Giving Manchester a voice

For Burnham, as the mayor and messenger of Manchester, an attack of this scale needs a response at several levels.

There is the immediately practical – dealing with casualties. There is the short term logistical – dealing with things like transport and closures. And there is the investigation and (hopefully) prevention of any follow ups.

But he will also need a “voice”. People look to particular figures to give a voice to their outrage, to talk about the need for calm, to provide reassurance, and to offer unity and express the sadness overwhelming many.

Part of the thinking behind the UK government’s enthusiasm for elected mayors was a perceived need to provide strong, local leaders. And a strong, local leader’s voice is exactly what is needed in Manchester now.

There is a certain choreography to the response to these events. It tends to go: a brief initial reaction, a visit to the scene, then a longer statement or speech. This is then usually followed by a press conference and interviews, along with visits to those affected.
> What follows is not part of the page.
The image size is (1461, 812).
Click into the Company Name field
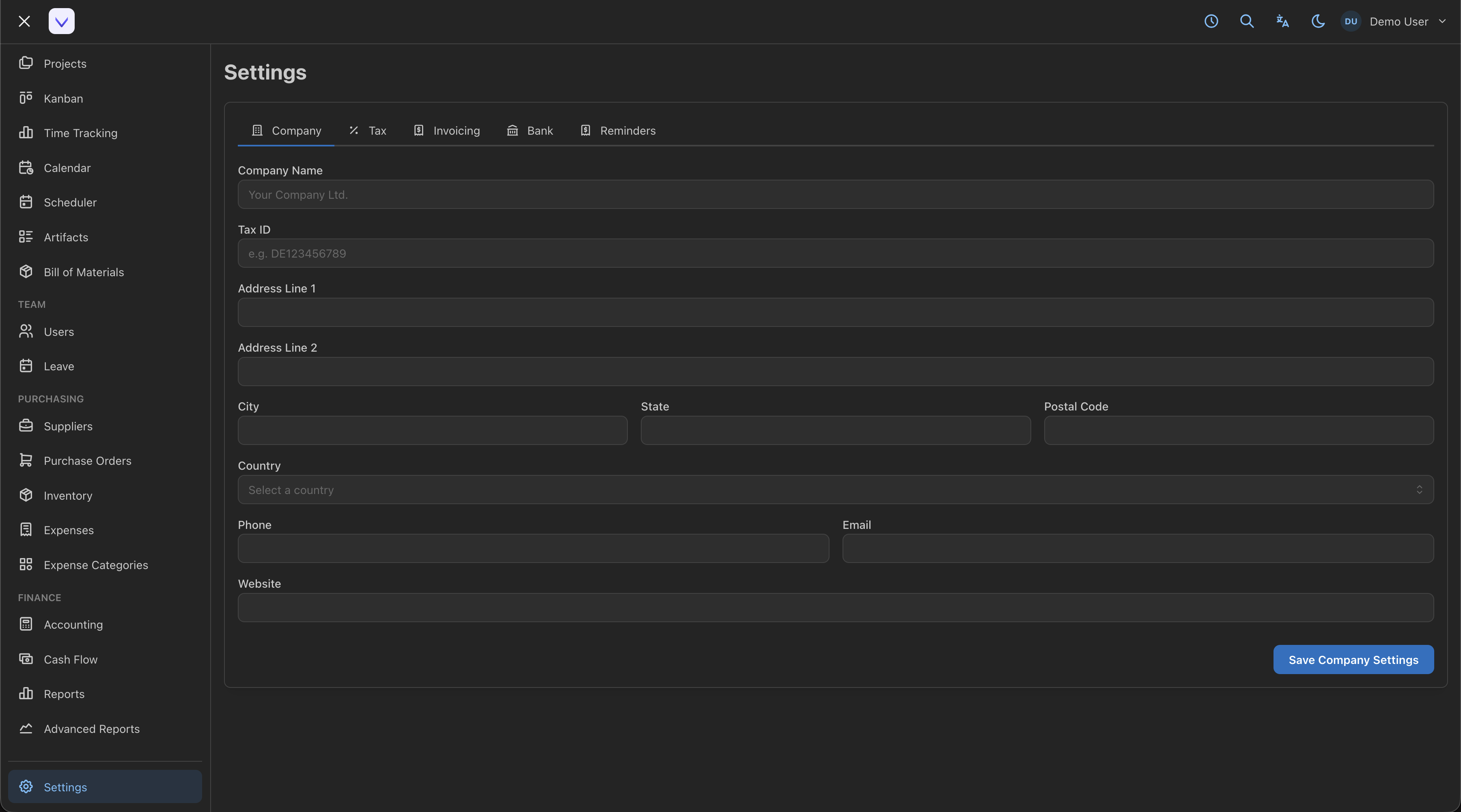click(835, 194)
I say this not to be callous, but to highlight the huge demand the news media places on leading political figures when tragedy strikes.

‘We are strong’

As expected, Burnham made a speech on the morning after the attack. It is probably better described as a statement, in that it was short and to the point. But despite its brevity, in nine paragraphs, he summed up just about every possible line of thought.

The speech covered evil, the shared grieving and the need for the city to carry on. He also praised the work of the emergency services, and highlighted the need for unity and the very human reaction of the local people who provided help to those affected.

Andy Burnham on Sky News. Image: screenshot.

Burnham now has the task of bringing people together while there is still doubt about many aspects of what happened. A vigil in the centre of Manchester was rapidly planned for Tuesday evening, and there will be many other potential initiatives to follow.

Incidents like this tend to leave a large and long-lasting footprint. The effects of the bomb will last for years, whether in concrete reality or in people’s awareness and memories. And Burnham must now lead the effort to ensure Manchester emerges from this shocking incident with cohesion and strength.

Paula Keaveney is senior lecturer in public relations & politics at Edge Hill University.